DATA SUPPLIED below:
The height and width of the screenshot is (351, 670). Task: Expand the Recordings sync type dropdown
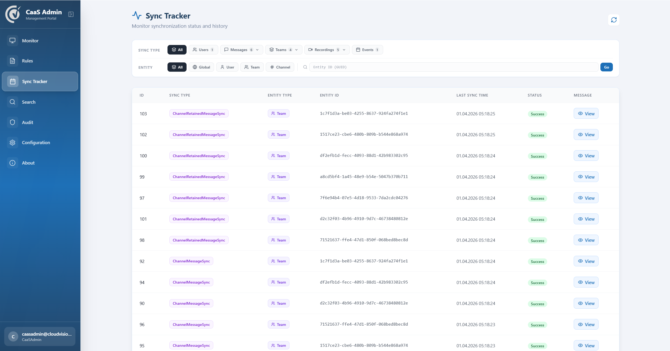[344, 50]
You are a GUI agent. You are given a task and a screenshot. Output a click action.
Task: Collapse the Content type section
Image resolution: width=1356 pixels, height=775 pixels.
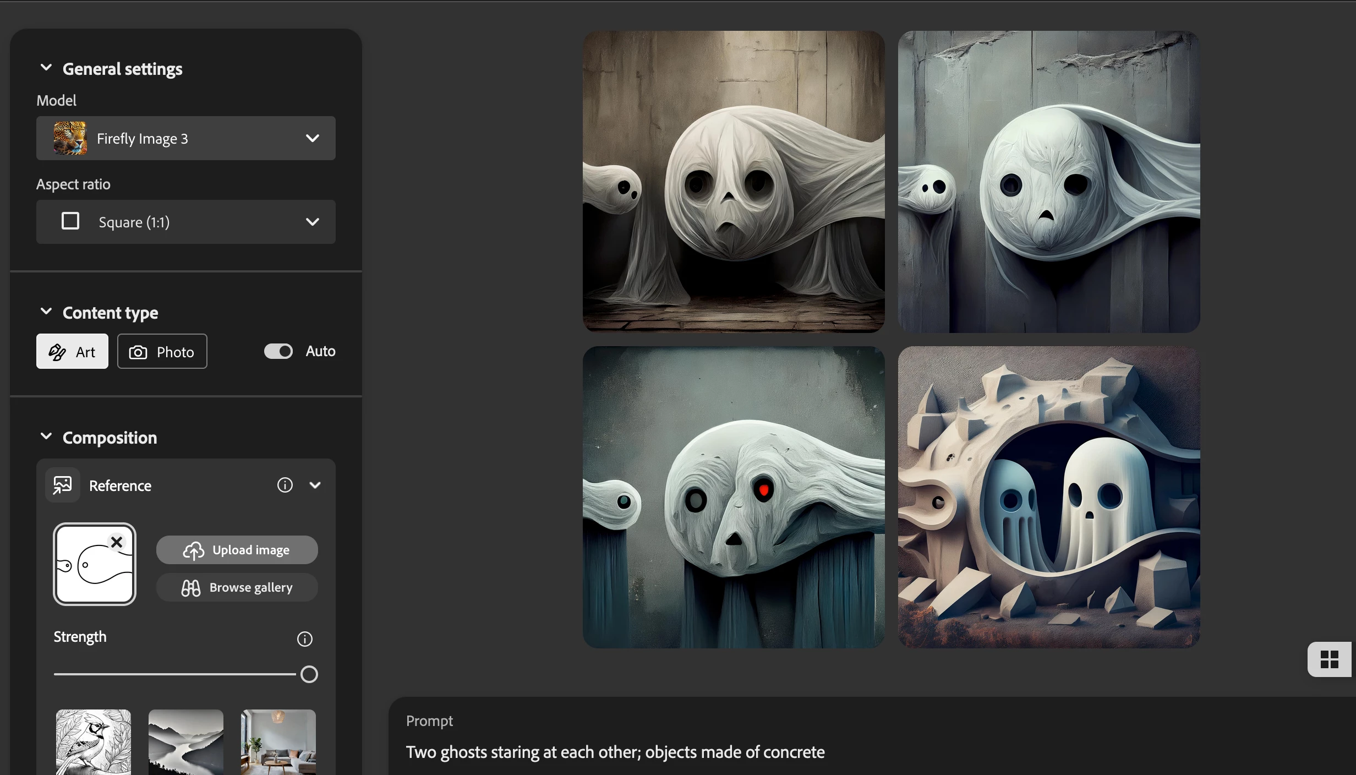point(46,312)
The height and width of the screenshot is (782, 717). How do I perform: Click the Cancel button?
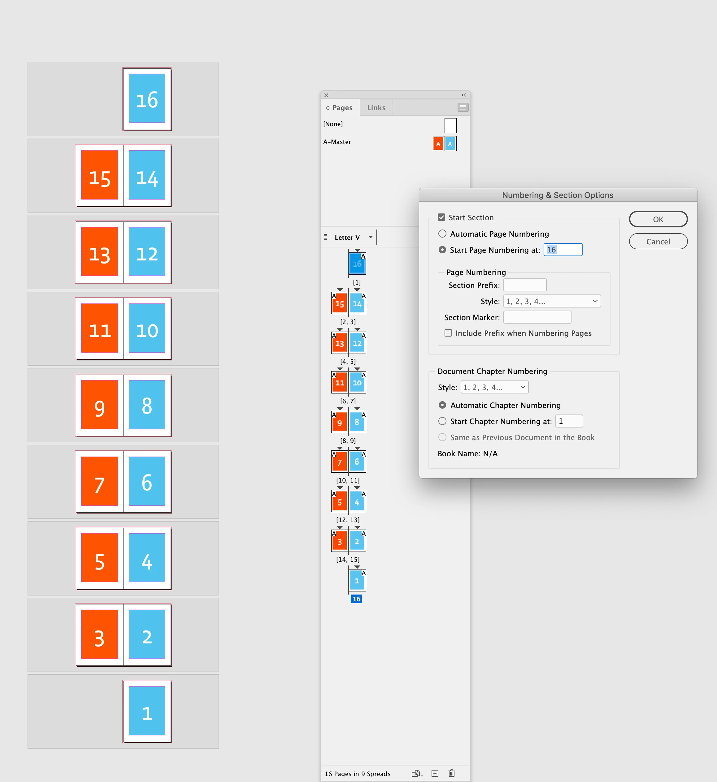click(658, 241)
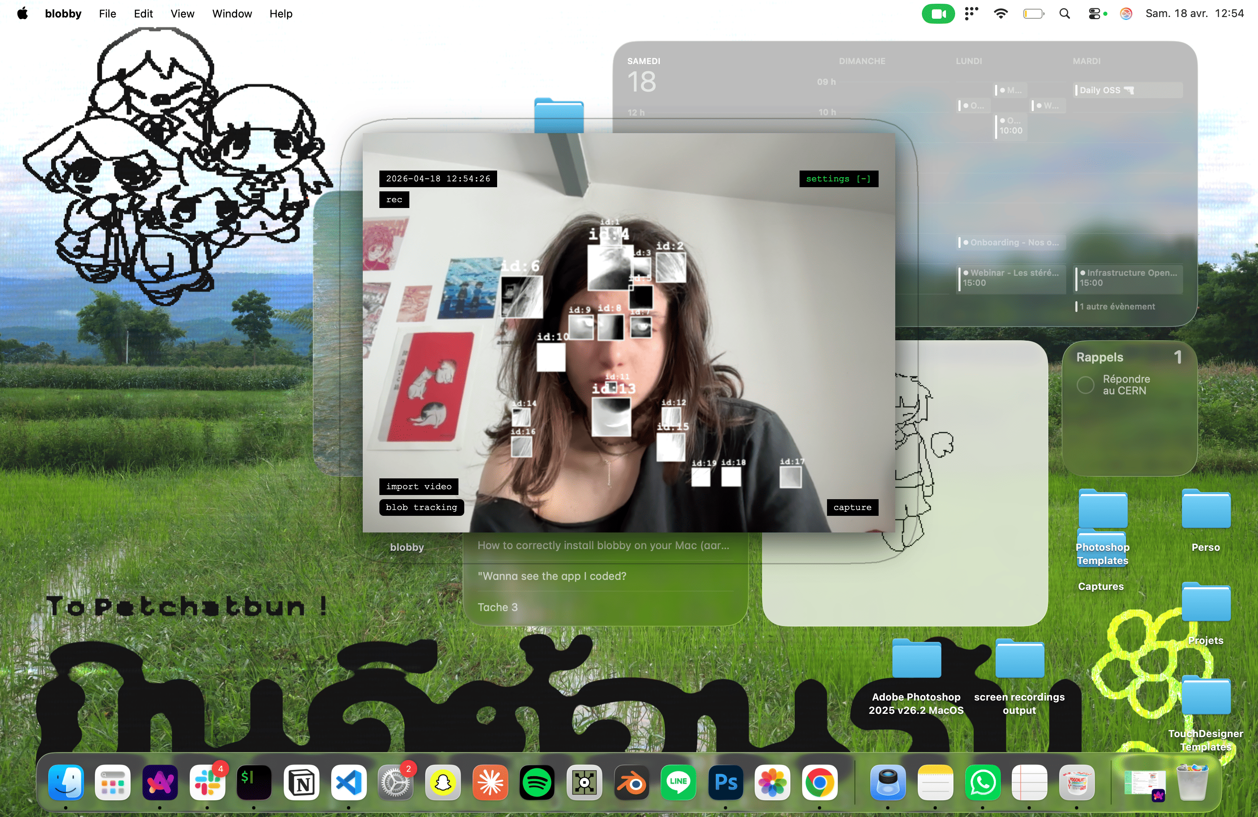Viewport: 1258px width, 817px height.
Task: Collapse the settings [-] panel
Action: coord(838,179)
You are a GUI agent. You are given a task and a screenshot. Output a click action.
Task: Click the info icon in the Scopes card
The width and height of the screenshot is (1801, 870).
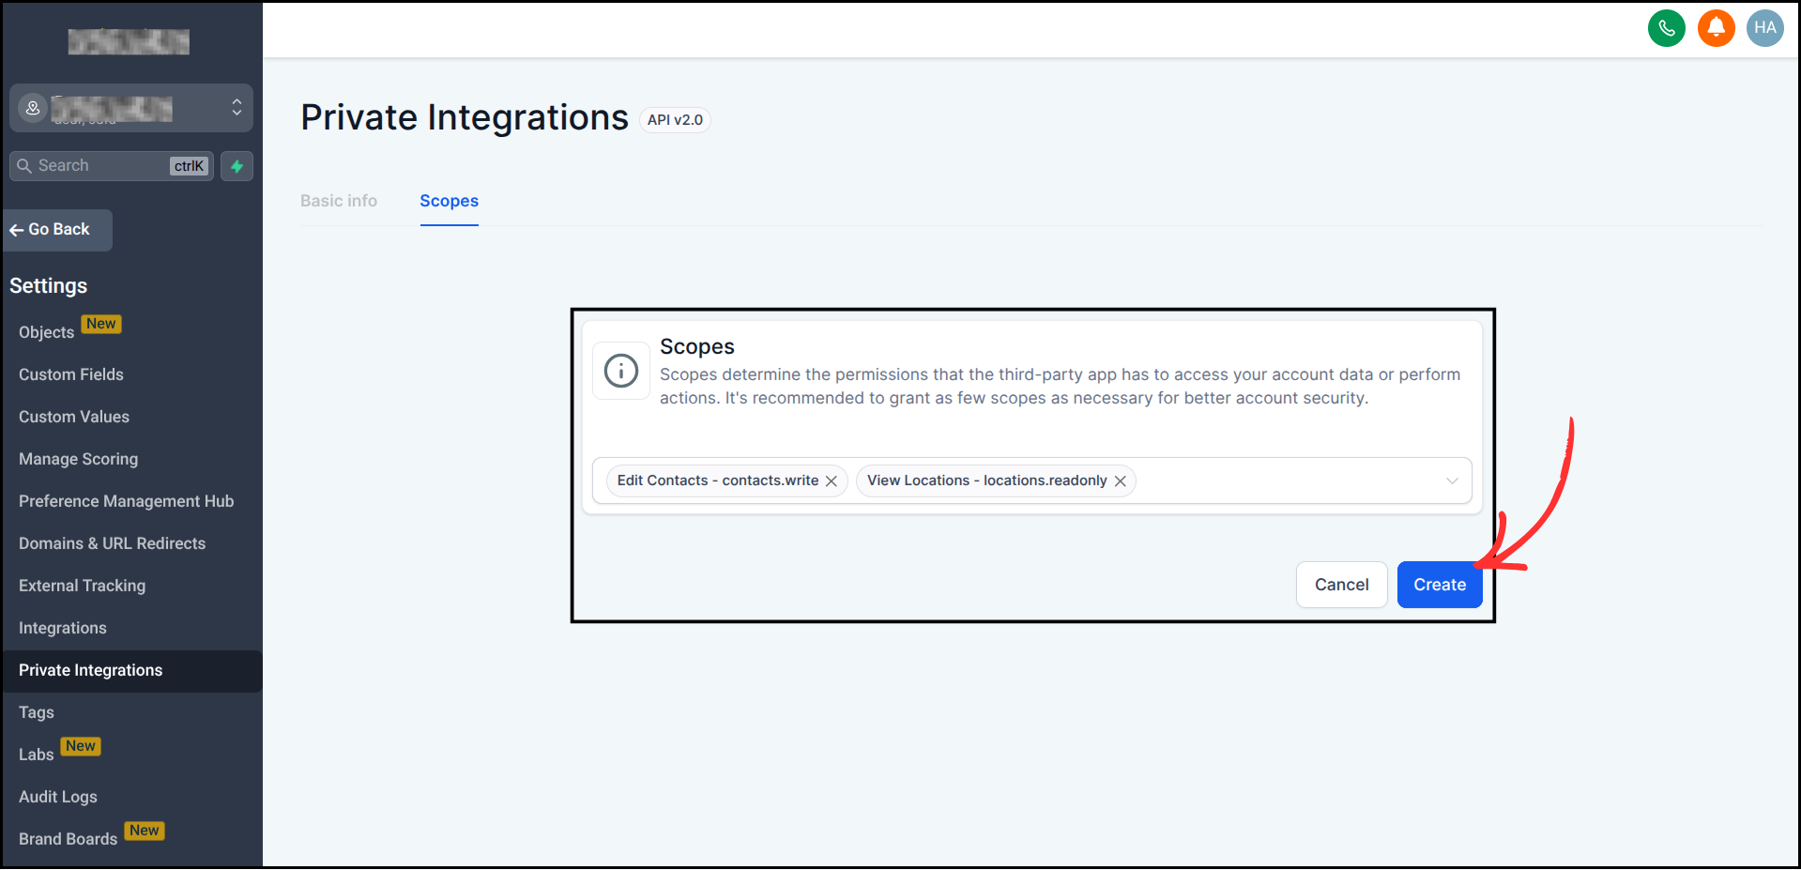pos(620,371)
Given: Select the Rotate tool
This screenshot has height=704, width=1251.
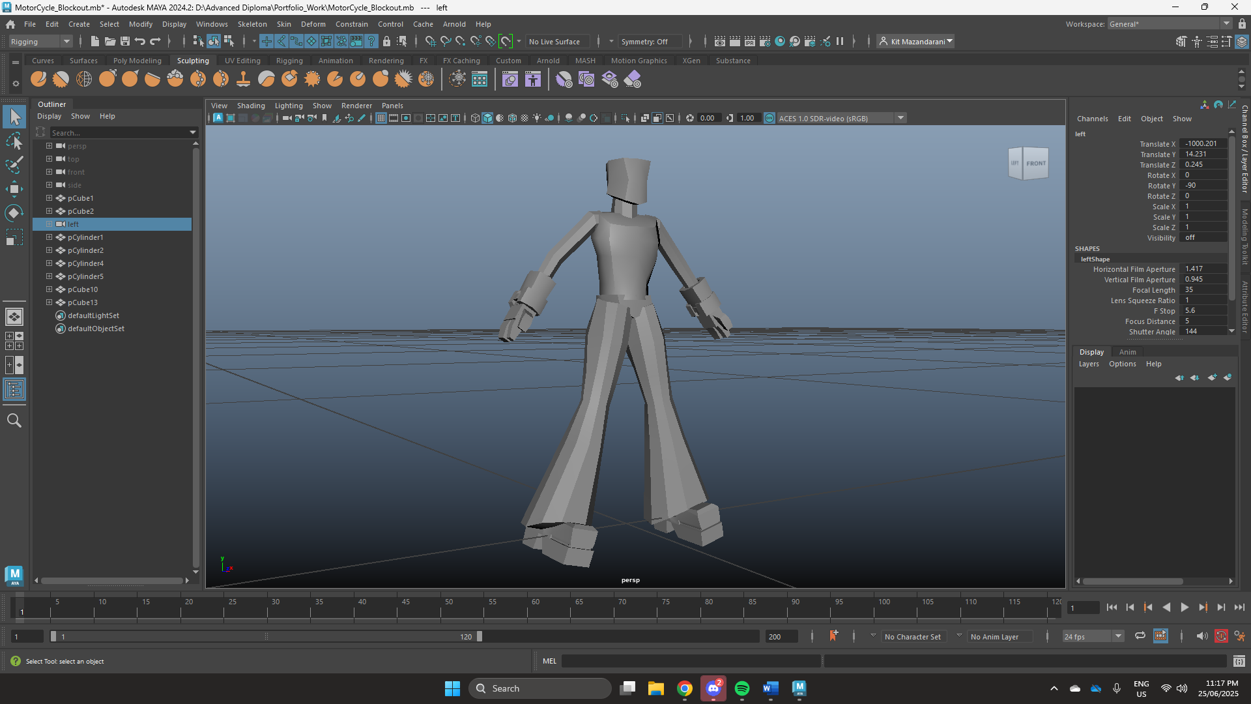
End of DATA SUPPLIED.
All of the data is to be transcribed exactly, with images omitted.

- [SOLUTION FOR THIS PROBLEM]
The height and width of the screenshot is (351, 670). Task: Expand the Recordings sync type dropdown
[344, 50]
You are a GUI agent. You are given a task and a screenshot. Output a click action.
Task: Collapse the Content type section
Image resolution: width=1356 pixels, height=775 pixels.
point(46,312)
The height and width of the screenshot is (782, 717). How do I perform: Click the Cancel button?
click(658, 241)
Viewport: 1258px width, 817px height.
Task: Collapse the settings [-] panel
Action: coord(838,179)
You are a GUI agent. You are given a task and a screenshot. Output a click action.
Task: Click the info icon in the Scopes card
The width and height of the screenshot is (1801, 870).
pos(620,371)
Given: Select the Rotate tool
This screenshot has height=704, width=1251.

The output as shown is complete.